Les membres des Premières Nations sont plus susceptibles d’être victimes d’une crise cardiaque à un plus jeune âge que les autres Canadiens, indique une étude.

Cette étude, sans doute la première du genre, a été publiée en décembre dans le Journal canadien des médecins d’urgence. Elle révèle notamment que l’âge moyen des victimes autochtones de crise cardiaque est de 46 ans, soit 19 ans de moins que les autres Canadiens.

La recherche n’a porté que sur les victimes résidant dans la zone de desserte des ambulances du Royal University Hospital de Saskatoon, en Saskatchewan, mais son auteur principal, le Dr Philip Davis, soupçonne qu’elle met en évidence un problème beaucoup plus large.

J’ai travaillé au Québec, en Nouvelle-Écosse, en Ontario et en Alberta. C’est la même chose partout. Toutefois, nous n’avons pas les données.

Le Dr Philip Davis

Un arrêt cardiaque décrit une condition où le cœur cesse de battre. Il est souvent mortel. Il est couramment causé par une crise cardiaque, elle-même provoquée par le rétrécissement des vaisseaux sanguins qui fournissent de l’oxygène et des nutriments au cœur. Cependant, la plupart des crises n’entraînent pas d’arrêt cardiaque.

Wes Lambert, de la Première Nation Flying Dust, figure parmi les jeunes victimes d’un arrêt cardiaque. Il se souvient que son cœur a littéralement arrêté de battre lors de ses noces, il y a une quinzaine d’années. Il n’avait que 50 ans.

« Je me suis levé pour monter sur l’estrade et je n’y suis jamais arrivé », raconte-t-il.

L’équipe du Dr Davis examine actuellement les données concernant toutes les victimes de crise cardiaque admises au Royal University Hospital, qui dessert le nord-ouest de la Saskatchewan. À l’instar de l’étude publiée en décembre, les résultats préliminaires démontrent que les membres des Premières Nations ont tendance à être victimes d’une crise cardiaque 10 ans plus jeunes que les autres Canadiens.

Il est connu que les facteurs de risque menant à une crise cardiaque, comme le diabète, le tabagisme et l’hypertension artérielle, sont plus élevés au sein de la population autochtone.

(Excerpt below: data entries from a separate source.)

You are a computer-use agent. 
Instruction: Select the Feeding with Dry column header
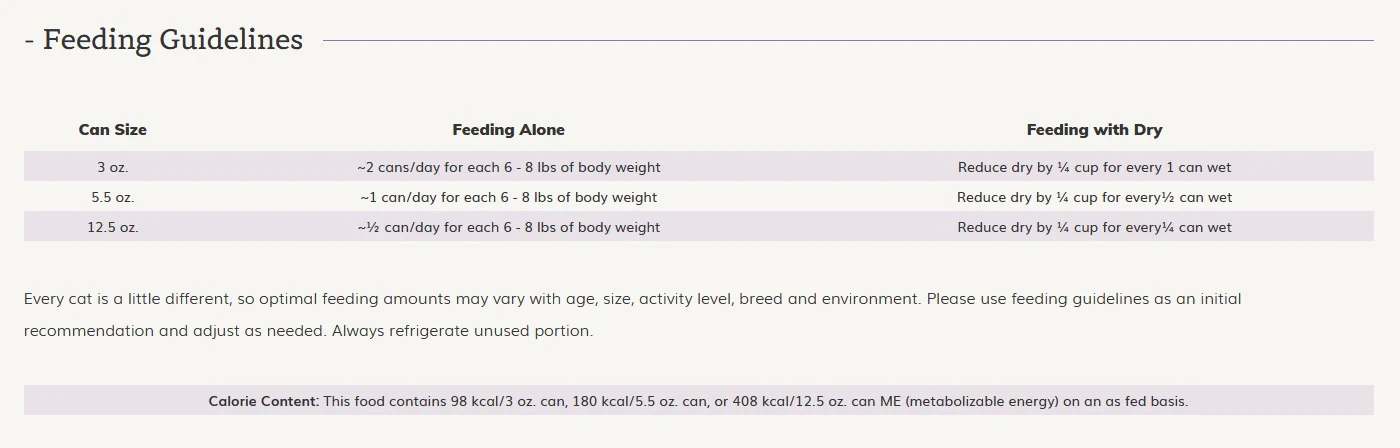[x=1094, y=130]
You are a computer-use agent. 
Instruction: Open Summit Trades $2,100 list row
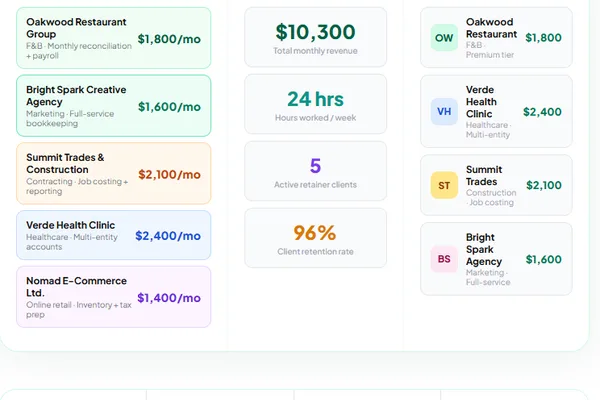[x=496, y=185]
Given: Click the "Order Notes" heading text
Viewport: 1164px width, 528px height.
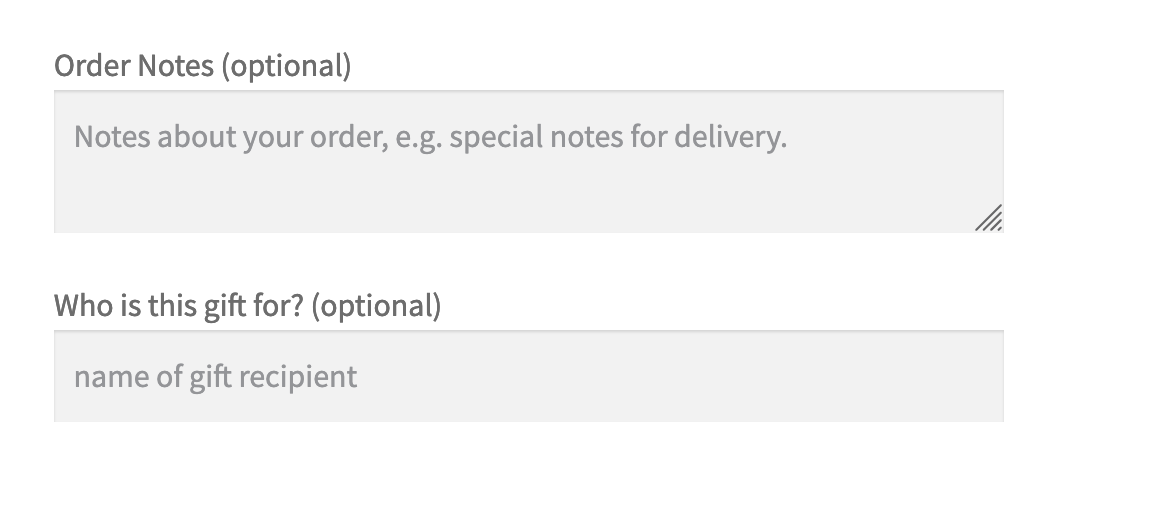Looking at the screenshot, I should point(134,66).
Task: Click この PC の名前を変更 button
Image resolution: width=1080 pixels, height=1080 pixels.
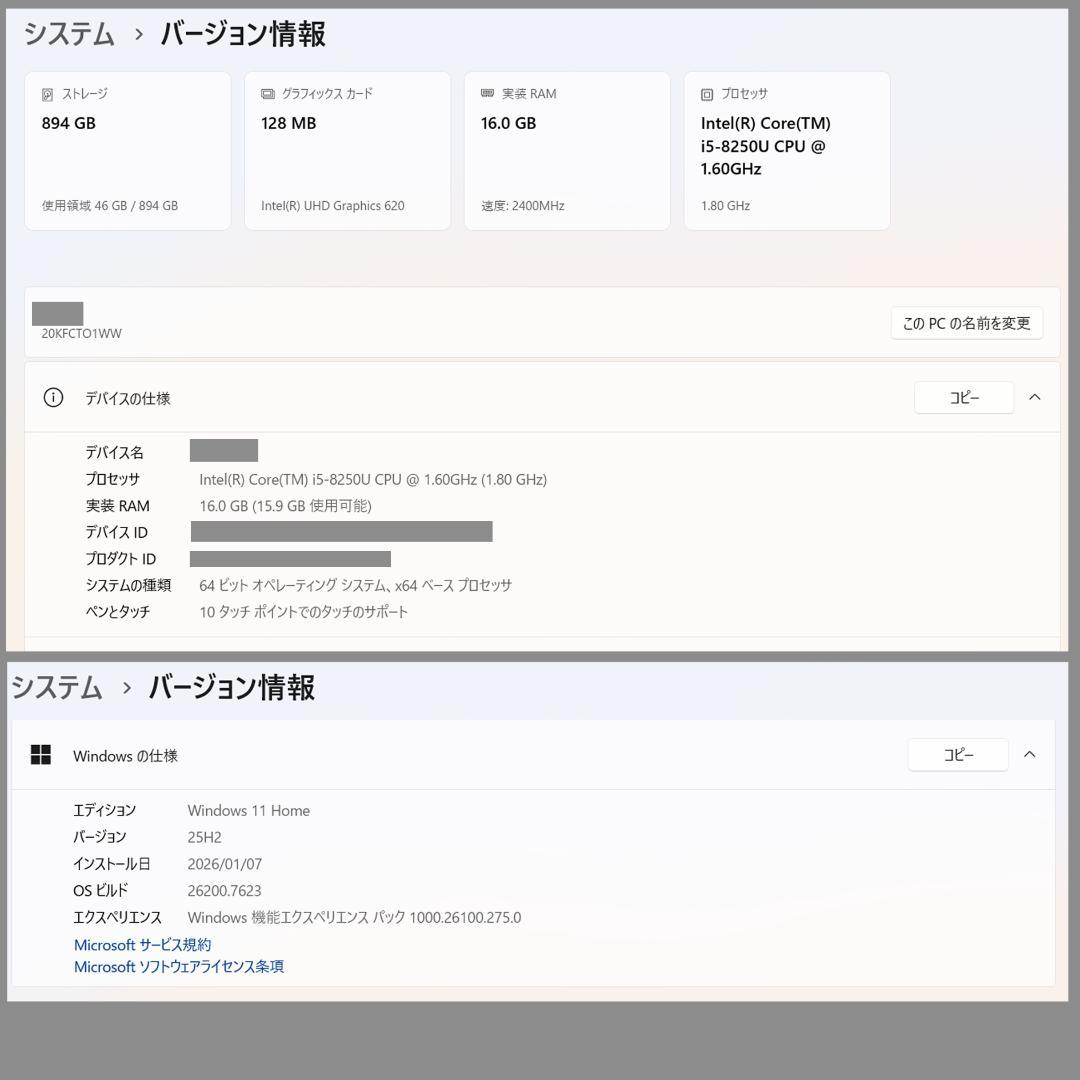Action: [x=966, y=322]

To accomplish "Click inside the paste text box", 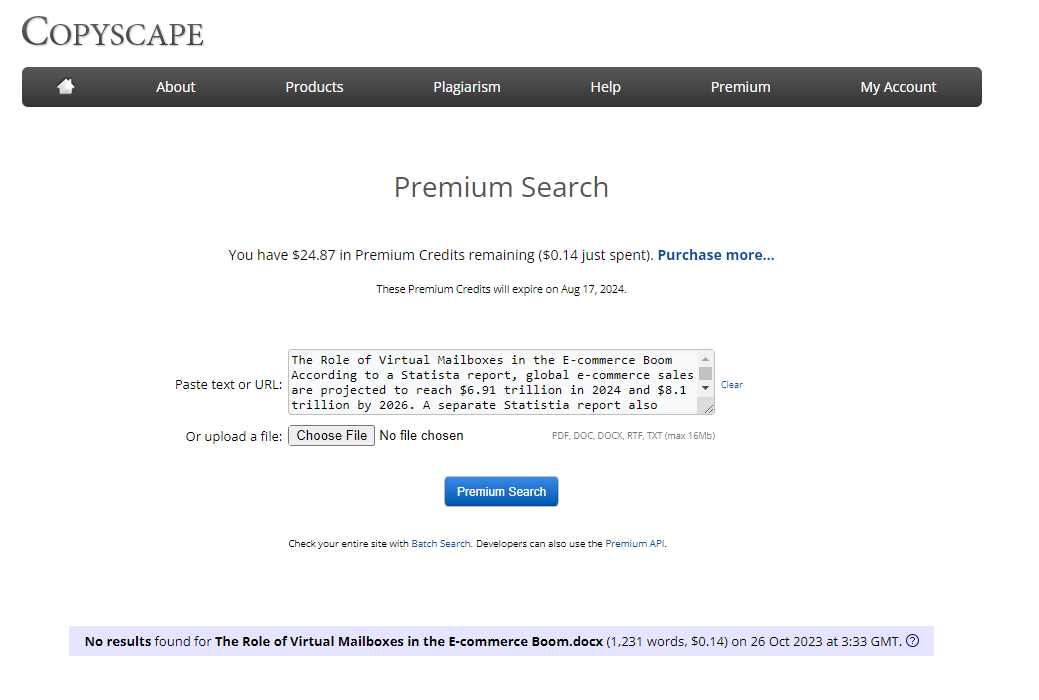I will click(492, 382).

Un rapport de l’Agence de la santé publique du Canada mentionne que le taux de diabète est de trois à cinq fois plus élevé pour les membres des Premières Nations vivant dans des territoires autochtones que pour la population en général.

Pourtant, M. Lambert, qui travaille dans une mine de potasse, ne souffrait ni d’hypertension ni de diabète. Il ne fumait pas non plus. Ses médecins ont attribué son arrêt cardiaque à des anomalies électrolytiques, peut-être attribuables aux longues heures de travail dans les mines.

Des problèmes alimentaires

Les experts, notamment ceux de l’Organisation mondiale de la santé, attribuent cet écart à des taux plus élevés de pauvreté et à un accès limité à la nourriture.

Un article publié dans le Lancet en décembre 2019 indiquait que les épiceries des territoires autochtones vendaient moins de fruits, de légumes, de viande et de produits laitiers que les collectivités voisines. La nourriture y est souvent plus chère, jusqu’à deux fois la moyenne nationale à certains endroits.

Des appels ont été lancés depuis des années pour la création d’une base de données nationale détaillant le taux élevé d’arrêts cardiaques au sein de la population autochtone et leurs causes sous-jacentes. En mars 2020, le Dr Steven Lin et des collègues écrivaient dans le Journal canadien des médecins d’urgence qu’il était « nécessaire de mettre en place une stratégie nationale pour combler les lacunes dans les connaissances concernant les décès provoqués par des problèmes cardiaques chez les peuples autochtones. »

Selon l’étude du Dr Davis, le taux de survie à un arrêt cardiaque est similaire chez les Premières Nations et les autres Canadiens : environ 15 %.

Marcia Mirasty, directrice principale de la santé et du développement social du Meadow Lake Tribal Council, qui représente neuf territoires autochtones du nord-ouest de la Saskatchewan, note que de nombreuses collectivités ont réalisé des progrès vers une alimentation plus saine en encourageant les potagers, les serres scolaires ainsi que les méthodes traditionnelles de chasse, de pêche et de préparation des repas.

« Beaucoup de jeunes ne trouvaient pas ces choses intéressantes, mais maintenant ils fument le poisson, sèchent la viande et préparent de la soupe au lapin. Nos connaissances autochtones refont surface », souligne Mme Mirasty.